A busca por milagres

Capas de Sobrevivi e Procura-se por um Milagre

Cada qual, ao seu modo, procura por milagres. Profissão, saúde, amor, dinheiro, poder, sexo... A lista de pedidos é grande. Com a proximidade das profecias catastróficas e a guinada meteórica que o turismo religioso e esotérico recebeu nas últimas décadas, o mercado editorial não poderia ficar de fora. Outro fenômeno de larga abrangência tem encontrado espaço nas prateleiras de auto-ajuda, encorpando relatos e depoimentos de pessoas que atravessaram situações desafiadoras, hercúleas.

Por intermédio da minha mãe, passei o último fim de semana lendo dois livros que falam sobre milagres. "Procura-se um milagre - Três mulheres no Caminho de Santiago", da jornalista Celina Côrtes (editora Nova Era, 2011, p. 208) e "Sobrevivi... Posso contar", da farmacêutica-bioquímica Maria da Penha (editora Armazém da Cultura, 2010, p. 203). O primeiro fala sobre a busca espiritual da jornalista, que mescla entre ficção e realidade a história de Isabel, francesa recém-recuperada de um câncer e recém-saída de um casamento fracassado, e as aventuras piedosas da rainha santa Isabel de Aragão, padroeira de Coimbra.

A narrativa enfatiza o Caminho de Santiago de Compostela, longa caminhada que atrai pessoas do mundo inteiro em busca de realizações, mudança interior e, claro, milagres. O trajeto de Celina cruzou com o da francesa Isabel e, misturado aos acontecimentos que marcam o processo da caminhada e da vida das duas, a história da Santa Rainha que ainda nos idos do século XIII fez a travessia, cercada por curas e bençãos. O livro gira em torno das experiências de vida e esotéricas das três mulheres, onde cada qual procura uma estrada para se refazer de alguma coisa. Prefaciado por Muniz Sodré, 'Procura-se por um milagre' é um livro interessante, com escrita leve e que pode ser apreciado em uma só sentada. Pessoalmente, acho que esse tipo de gênero anda saturado e não traz muitas novidades para quem não procura respostas. Terminei o livro com a sensação de ter aprendido um pouco mais sobre as expectativas que podem cercar determinadas atitudes e posturas na vida das pessoas, mas sem me deixar comover ou tocar.
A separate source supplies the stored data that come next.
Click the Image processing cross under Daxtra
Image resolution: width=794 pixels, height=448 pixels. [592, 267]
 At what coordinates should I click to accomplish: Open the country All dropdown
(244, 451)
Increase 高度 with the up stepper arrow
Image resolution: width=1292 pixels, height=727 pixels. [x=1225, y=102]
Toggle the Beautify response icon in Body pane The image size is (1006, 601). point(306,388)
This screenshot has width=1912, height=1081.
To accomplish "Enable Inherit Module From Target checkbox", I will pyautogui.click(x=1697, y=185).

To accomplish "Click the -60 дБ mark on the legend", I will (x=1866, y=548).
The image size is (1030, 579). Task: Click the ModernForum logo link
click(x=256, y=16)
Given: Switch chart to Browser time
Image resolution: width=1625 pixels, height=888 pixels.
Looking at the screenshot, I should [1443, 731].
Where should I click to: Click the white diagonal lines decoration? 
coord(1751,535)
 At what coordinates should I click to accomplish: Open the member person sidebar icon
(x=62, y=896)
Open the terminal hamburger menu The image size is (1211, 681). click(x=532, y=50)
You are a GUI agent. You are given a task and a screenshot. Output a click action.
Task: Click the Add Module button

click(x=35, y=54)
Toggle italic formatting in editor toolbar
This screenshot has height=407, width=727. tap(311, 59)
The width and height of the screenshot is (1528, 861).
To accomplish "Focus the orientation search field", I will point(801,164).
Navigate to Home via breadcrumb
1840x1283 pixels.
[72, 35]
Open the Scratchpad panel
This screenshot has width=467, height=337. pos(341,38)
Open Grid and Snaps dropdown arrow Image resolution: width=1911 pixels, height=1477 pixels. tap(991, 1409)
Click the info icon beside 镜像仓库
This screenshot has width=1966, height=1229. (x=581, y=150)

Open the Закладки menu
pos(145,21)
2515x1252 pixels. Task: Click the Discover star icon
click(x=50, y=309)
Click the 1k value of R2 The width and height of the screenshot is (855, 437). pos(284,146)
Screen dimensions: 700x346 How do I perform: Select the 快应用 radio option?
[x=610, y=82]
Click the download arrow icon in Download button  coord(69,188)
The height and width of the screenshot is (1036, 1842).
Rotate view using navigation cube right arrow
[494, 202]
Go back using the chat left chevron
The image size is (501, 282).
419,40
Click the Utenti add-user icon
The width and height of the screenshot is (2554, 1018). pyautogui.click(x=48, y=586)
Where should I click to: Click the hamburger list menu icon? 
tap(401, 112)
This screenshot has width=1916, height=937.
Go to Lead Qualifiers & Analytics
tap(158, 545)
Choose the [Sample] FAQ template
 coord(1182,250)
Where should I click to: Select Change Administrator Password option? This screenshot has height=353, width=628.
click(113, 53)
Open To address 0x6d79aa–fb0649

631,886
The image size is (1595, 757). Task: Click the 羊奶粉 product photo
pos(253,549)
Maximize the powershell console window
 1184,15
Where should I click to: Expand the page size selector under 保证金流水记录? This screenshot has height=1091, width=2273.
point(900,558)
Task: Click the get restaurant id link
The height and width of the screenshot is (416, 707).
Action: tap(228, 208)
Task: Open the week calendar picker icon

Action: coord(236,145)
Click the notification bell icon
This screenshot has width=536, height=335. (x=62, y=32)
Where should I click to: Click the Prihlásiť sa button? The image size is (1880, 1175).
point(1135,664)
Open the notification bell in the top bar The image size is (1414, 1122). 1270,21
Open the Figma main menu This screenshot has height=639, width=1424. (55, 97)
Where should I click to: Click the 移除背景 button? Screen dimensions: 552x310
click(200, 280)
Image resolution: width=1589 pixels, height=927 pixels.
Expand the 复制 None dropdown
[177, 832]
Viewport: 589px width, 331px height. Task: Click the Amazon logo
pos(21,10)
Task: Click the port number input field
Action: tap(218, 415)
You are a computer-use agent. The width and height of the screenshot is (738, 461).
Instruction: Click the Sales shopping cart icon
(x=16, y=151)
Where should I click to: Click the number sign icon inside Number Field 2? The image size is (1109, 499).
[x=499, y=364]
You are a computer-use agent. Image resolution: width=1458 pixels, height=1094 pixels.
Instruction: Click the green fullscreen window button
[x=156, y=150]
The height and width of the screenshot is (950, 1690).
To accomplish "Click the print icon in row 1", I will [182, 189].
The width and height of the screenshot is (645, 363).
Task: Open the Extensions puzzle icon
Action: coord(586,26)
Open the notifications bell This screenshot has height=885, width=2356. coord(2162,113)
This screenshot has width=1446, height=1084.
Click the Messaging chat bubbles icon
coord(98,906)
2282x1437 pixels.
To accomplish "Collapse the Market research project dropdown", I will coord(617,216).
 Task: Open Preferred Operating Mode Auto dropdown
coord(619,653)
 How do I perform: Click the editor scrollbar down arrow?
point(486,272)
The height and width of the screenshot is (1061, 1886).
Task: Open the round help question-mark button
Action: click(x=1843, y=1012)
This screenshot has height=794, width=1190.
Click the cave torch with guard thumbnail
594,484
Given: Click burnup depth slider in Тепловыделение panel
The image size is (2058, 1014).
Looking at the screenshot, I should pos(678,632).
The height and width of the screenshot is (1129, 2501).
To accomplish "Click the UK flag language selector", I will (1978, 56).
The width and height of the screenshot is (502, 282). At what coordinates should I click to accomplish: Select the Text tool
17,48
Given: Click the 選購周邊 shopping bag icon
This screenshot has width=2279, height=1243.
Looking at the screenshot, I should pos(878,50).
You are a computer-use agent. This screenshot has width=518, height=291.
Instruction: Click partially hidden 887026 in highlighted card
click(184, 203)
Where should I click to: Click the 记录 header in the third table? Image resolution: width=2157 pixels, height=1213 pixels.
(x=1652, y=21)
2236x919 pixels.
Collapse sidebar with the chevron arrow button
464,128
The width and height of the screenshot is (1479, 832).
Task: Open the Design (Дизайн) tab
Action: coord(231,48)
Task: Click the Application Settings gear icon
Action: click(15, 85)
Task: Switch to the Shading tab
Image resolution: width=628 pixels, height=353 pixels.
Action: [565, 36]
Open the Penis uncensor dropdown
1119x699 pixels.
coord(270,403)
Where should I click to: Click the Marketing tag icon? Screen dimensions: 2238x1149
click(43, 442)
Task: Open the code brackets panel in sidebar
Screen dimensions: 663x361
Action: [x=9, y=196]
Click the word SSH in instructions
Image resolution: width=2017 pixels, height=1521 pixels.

No caso de "Sobrevivi... Posso contar", foi causticante ler sobre o sofrimento da mulher que inspirou a lei homônima ao seu nome, Lei 11.340/2006, conhecida como Lei Maria da Penha, que "cria mecanismos para coibir a violência doméstica e familiar contra a mulher". Os depoimentos biográficos assustam, mas não são uma surpresa, já que as estatísticas de violência e crimes contra a mulher não estancam em ponto algum. Maria da Penha foi alvejada enquanto dormia pelo ex-marido, o colombiano Marco Antônio Herédia Viveiros. Penha ficou paraplégica e tem lutado desde o final da década de 1980 pela punição do marido e extinção de atentados dessa e de qualquer outra natureza contra a mulher.

Apesar de possuir uma linguagem que beira a depoimentos feitos em Juízo, a biografia da cearense revela o dia-a-dia de milhões de mulheres em todo o país e no mundo. Seres humanos que precisam abdicar e obedecer, nunca pensar e nunca agir por conta própria. Criaturas que dão à vida, mas que têm suas vidas retiradas com violência e sem piedade. O livro também traz fotografias, informações e documentos em anexo, fac-símiles, texto da Lei Maria da Penha e atuação de entidades. O tipo de depoimento que vale a leitura e discussão para provocar mudança. A busca aqui é pelo milagre da justiça. Milagre este que deveria ser um direito garantido e assegurado pelo Estado e pela legislação.